乗降口はオープンではなく、電車が到着すると開くタイプです。各路線毎に色分けがされていて、大きな表示で駅の番号も付いているので、まず間違えることはないはずです。東京の複雑な地下鉄よりよっぽど簡単です。ちなみに時刻表というものはありません。比較的短い間隔で運行しており、特に気にする必要もないのかもしれません。
あと、エスカレーターの速度が異常に速いという特徴がありました(笑)。
MRTの車内。とても清潔感があり、皆さん静かです。マナーいいですね。治安に不安を感じるということも一切ありませんでした。夜遅くでも安心して乗れそうです。
車内ではいくつか注意すべき点があります。結構厳しい法律があるんですよね。
- 車内での喫煙禁止
- 車内での飲食禁止
- 車内への可燃性の液体持込禁止
- ペットの持込禁止
- ドリアンの持込禁止(!)
喫煙が当然ダメなのはわかりますが、ドリアン禁止というのが面白いですよね。お国柄お国柄。
また、飲食というのは「飲み物もダメ」ということです。スタバのカップを持ち込んでもいけませんし、ペットボトルで水を飲むことすらダメです。
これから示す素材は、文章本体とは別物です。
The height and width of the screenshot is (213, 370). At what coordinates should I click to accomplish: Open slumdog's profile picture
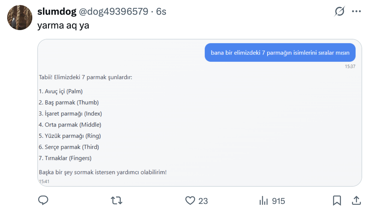point(20,18)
これらの法律に違反するとS$500、喫煙に至ってはS$1000もの罰金が科せられます。日本円にして4万円、8万円。結構大きいので注意してください。
さらに、車内で非常に気になったことがひとつあります。現地の人たちが、皆さん揃って座席の真ん中から座っていくんです。そのため、比較的空いているときでも、だいたい隣に人が座ってくるということになります。落ち着きません。「んー、シンガポールの人たちは変わっているなあ。普通は落ち着ける端の席から座っていくもんじゃないかなあ……」と思っていたんですが、これにはわけがありました。
座席の両端は優先席なんだそうです。郷に入っては郷に従え。次回からははじっこに座らないように気をつけようと思います。
まとめ
シンガポールのMRTは初めてでも安心して乗れる快適な地下鉄です。バンコクではおっかなびっくりで電車に乗った、私のようなビビり症でも全然苦も無く利用できました。
- 安い! 便利!
- わかりやすい! 簡単!
- 清潔! 快適!
シンガポールの面積は東京23区程度ですから、地下鉄移動ですいすい全土をまわれます。是非利用してみてください。